York, England, is a treasure – especially since much of its ancient wall survives. We loved walking along the walls, built between 12th and 14th centuries.
Bootham Bar Gatehouse was built in the 14th and 19th centuries. Romans first built a wall around 71 AD.
Enormous York Minster was begun in about 1230 and completed in 1472. The first church at this location was built in the 600s.
50-Foot tall “Five Sisters” window (left) has 200,000 pieces of glass – built around 1260.
The Abbey of St Mary, built in late 1200s, was destroyed in the 1500s after the dissolution of the monasteries under Henry VIII. Take a fabulous free guided walking city tour by the Association of Voluntary Guides to discover many fascinating places.
One of the most popular places in York is The Shambles, a narrow medieval street.
Lincoln was the best surprise of this trip – a picturesque Medieval town. Lincoln Cathedral (The Cathedral Church of the Blessed Virgin Mary of Lincoln) towers above the city atop a hill, so it can be seen for many miles around. It’s about 80 miles from York.
Built between 1185-1311, it was the tallest building in the world for 249 years (1300–1549). The central spire collapsed in 1549 and was not rebuilt.
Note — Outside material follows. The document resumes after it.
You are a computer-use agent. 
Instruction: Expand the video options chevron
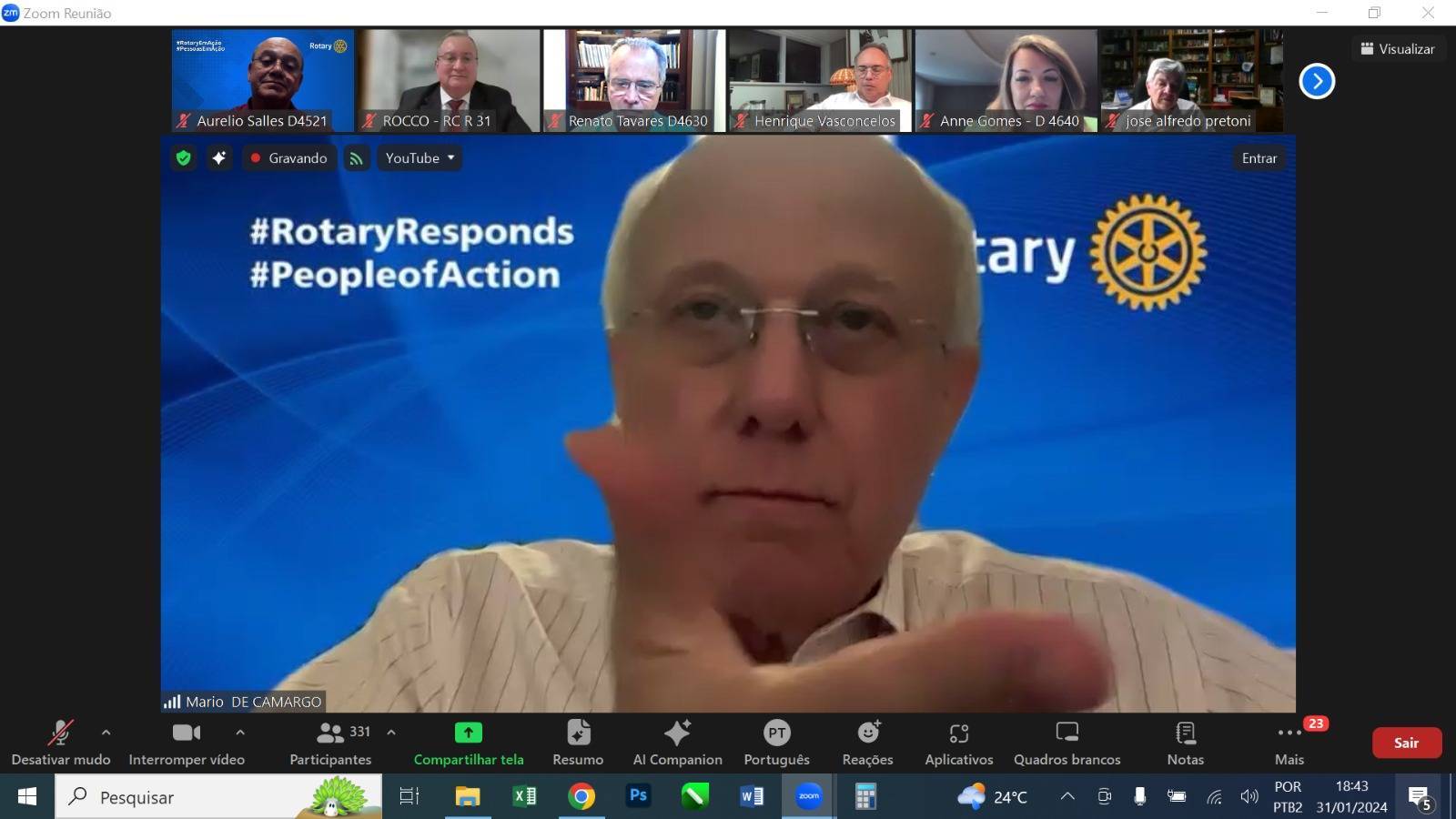click(240, 732)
David was taking a tour of and playing cathedral organs in England.
Looking both directions from the organ loft at Lincoln Cathedral.
Charming Castle Square in Lincoln connects the Cathedral to Lincoln Castle.
Southwell Minster, built around 1150 is located in the small village of Southwell. It’s about 26 miles from Lincoln.
David tests out the organ that dates back to the 1700s.
We love to explore ancient cemeteries, like the one at Southwell Minster.